TEXT UNDER STUDY »
During freshman year, I turned over a new leaf. I started going to the gym, I started actually eating like an adult (besides the occasional Mickey Mouse chicken nugget meals), and I stopped procrastinating doing my homework and studying for tests. Socially, however, I was just as boring and anti-social as I was in high school, and although this meant my grades were superb, it also meant that I was considered pretty abnormal in the university world. This new process worked out wonderfully until we hit summer and I realized having two online classes spread out between Summer A and Summer B meant there was a lot of time to sit around, do nothing, and ultimately have an existential crisis that would make the most stable person lose their mind.
For my entire freshman year, I was called lame and boring for not going out partying, and essentially dedicating way too much time to my studies. So for the summer, I decided to do what everyone was telling me to do: go out. This social experiment resulted in a hangover that has lingered way longer than a weekend and, in fact, is now crawling its way halfway through my fall semester. This is what I call the Summer Hangover.
The Summer Hangover, coincidentally, has almost nothing to do with alcohol. The Summer Hangover can be defined as, “a sense of lackadaisical non-motivation, brought about by limited, to no mental stimulation, and cultivated by alcohol and bad club music.”
Okay, so it has a little to do with alcohol.
My Summer Hangover means I have, essentially, left my brain somewhere, either underneath a bar, or at the bottom of a bottle, sometime in July. And although it has been a good four weeks into fall semester, I still have to obsessively check what room number I’m going to for class and I’m still completely clueless as to what textbook goes to what course. As exams creep up and I find myself hunched over my dining room table with a myriad of highlighters, sticky notes and a pencil in my mouth, I find that the Summer Hangover’s very prevalent symptom of non-motivation is hanging over my head like a rain cloud.
The Summer Hangover is an extremely dangerous predicament. It is the cause of procrastination and the all-too-familiar mantra of “I have plenty of time, I’ll get it done later.” Note to self: no, you do not and no, you won’t. And although you may lock yourself in a library with a giant coffee and all your textbooks, you’ll find yourself staring off into space, daydreaming about everything and anything that is most definitely not Mass Comm Law.
My only hope for salvation is that somehow, my brain and motivation returns to me soon. Maybe stumbling, maybe a little beat up from its summer vacation, but for my GPA’s sake, I hope it returns to me soon. I must say, I’m quite looking forward to being boring again.

Stored items »
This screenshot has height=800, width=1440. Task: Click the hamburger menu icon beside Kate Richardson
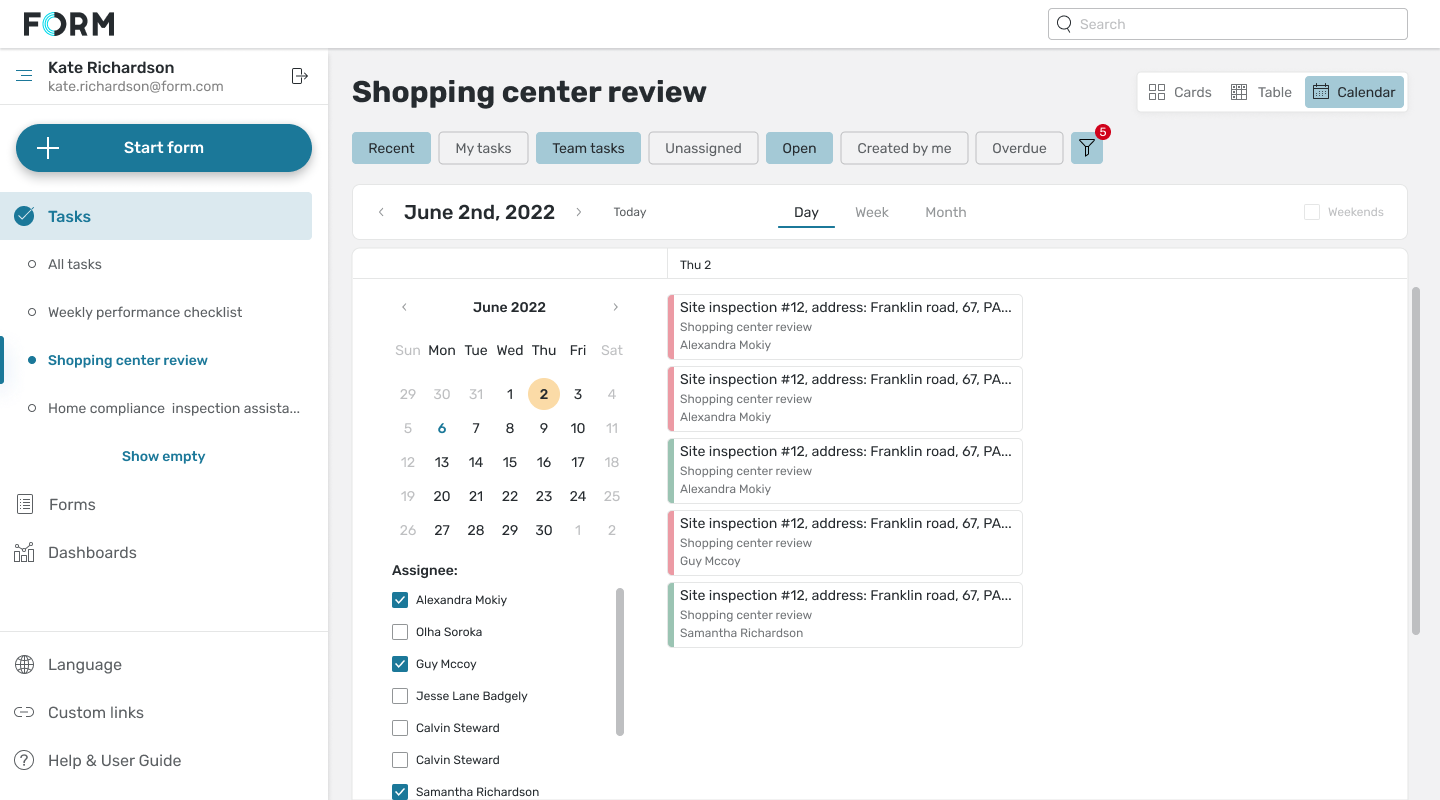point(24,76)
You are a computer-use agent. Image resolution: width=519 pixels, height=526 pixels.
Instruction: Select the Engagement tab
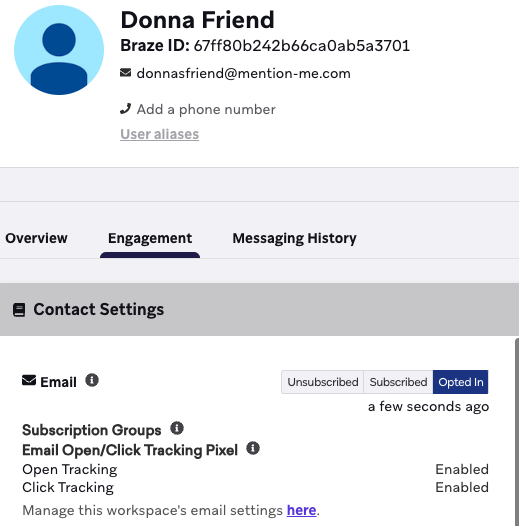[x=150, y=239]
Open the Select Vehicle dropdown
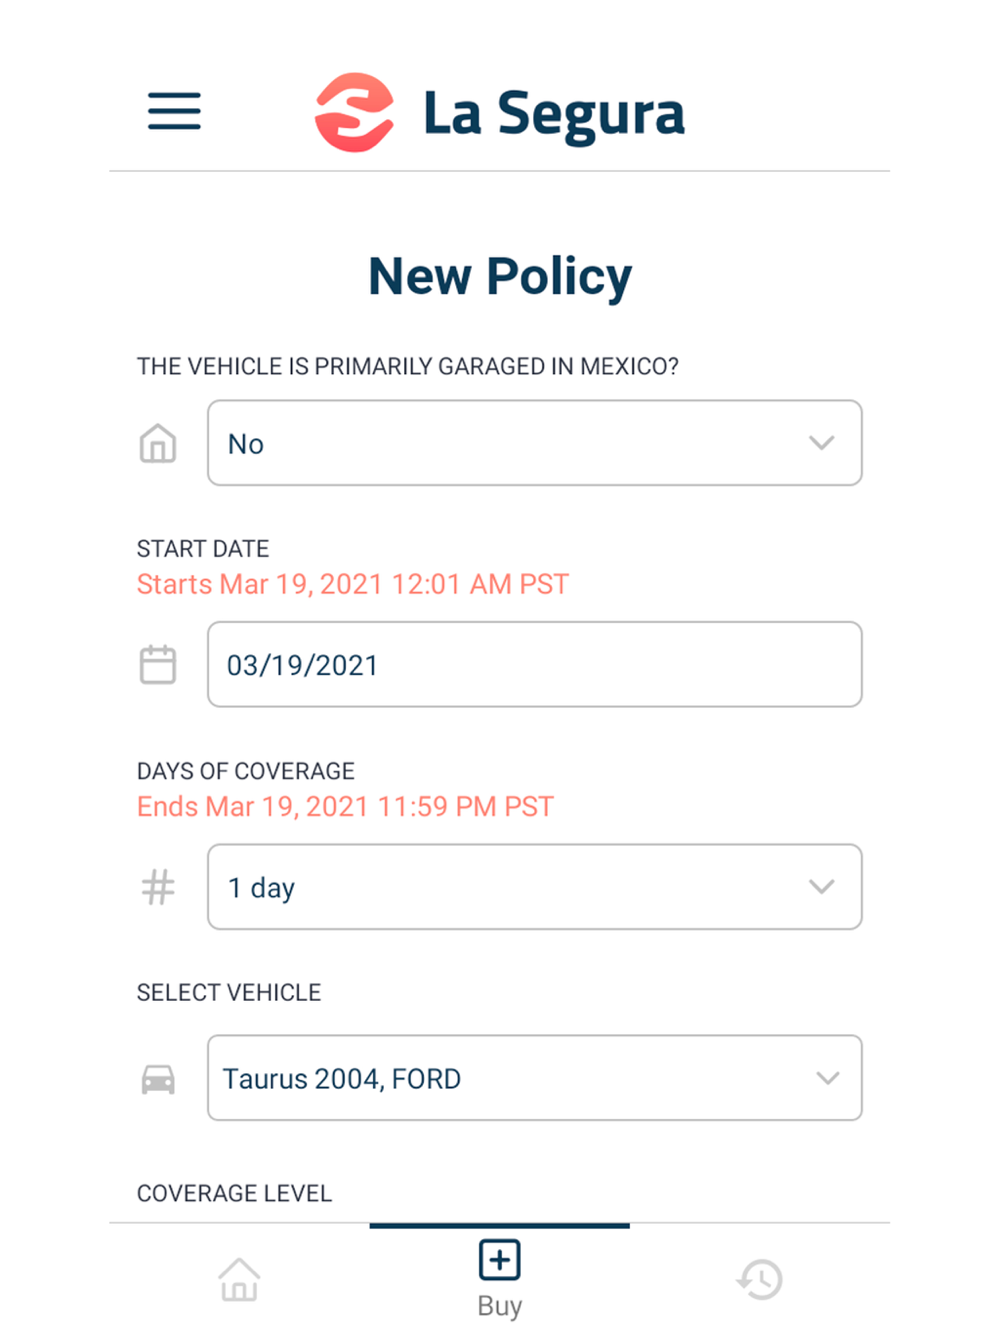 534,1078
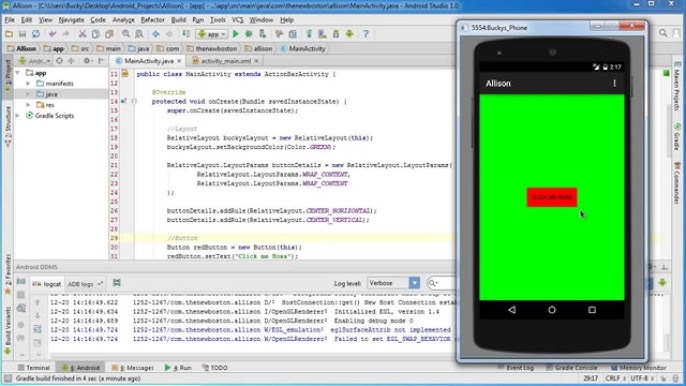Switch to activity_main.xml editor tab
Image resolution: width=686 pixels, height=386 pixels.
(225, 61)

WORK ORDER » Update the essay on the Summer Hangover from "The Summer Hangover is" up to and including "being boring again.", changing "library" to "study room". The stored rows are separate material and have no connection to the essay.

ANSWER BOX »
The Summer Hangover is an extremely dangerous predicament. It is the cause of procrastination and the all-too-familiar mantra of “I have plenty of time, I’ll get it done later.” Note to self: no, you do not and no, you won’t. And although you may lock yourself in a study room with a giant coffee and all your textbooks, you’ll find yourself staring off into space, daydreaming about everything and anything that is most definitely not Mass Comm Law.
My only hope for salvation is that somehow, my brain and motivation returns to me soon. Maybe stumbling, maybe a little beat up from its summer vacation, but for my GPA’s sake, I hope it returns to me soon. I must say, I’m quite looking forward to being boring again.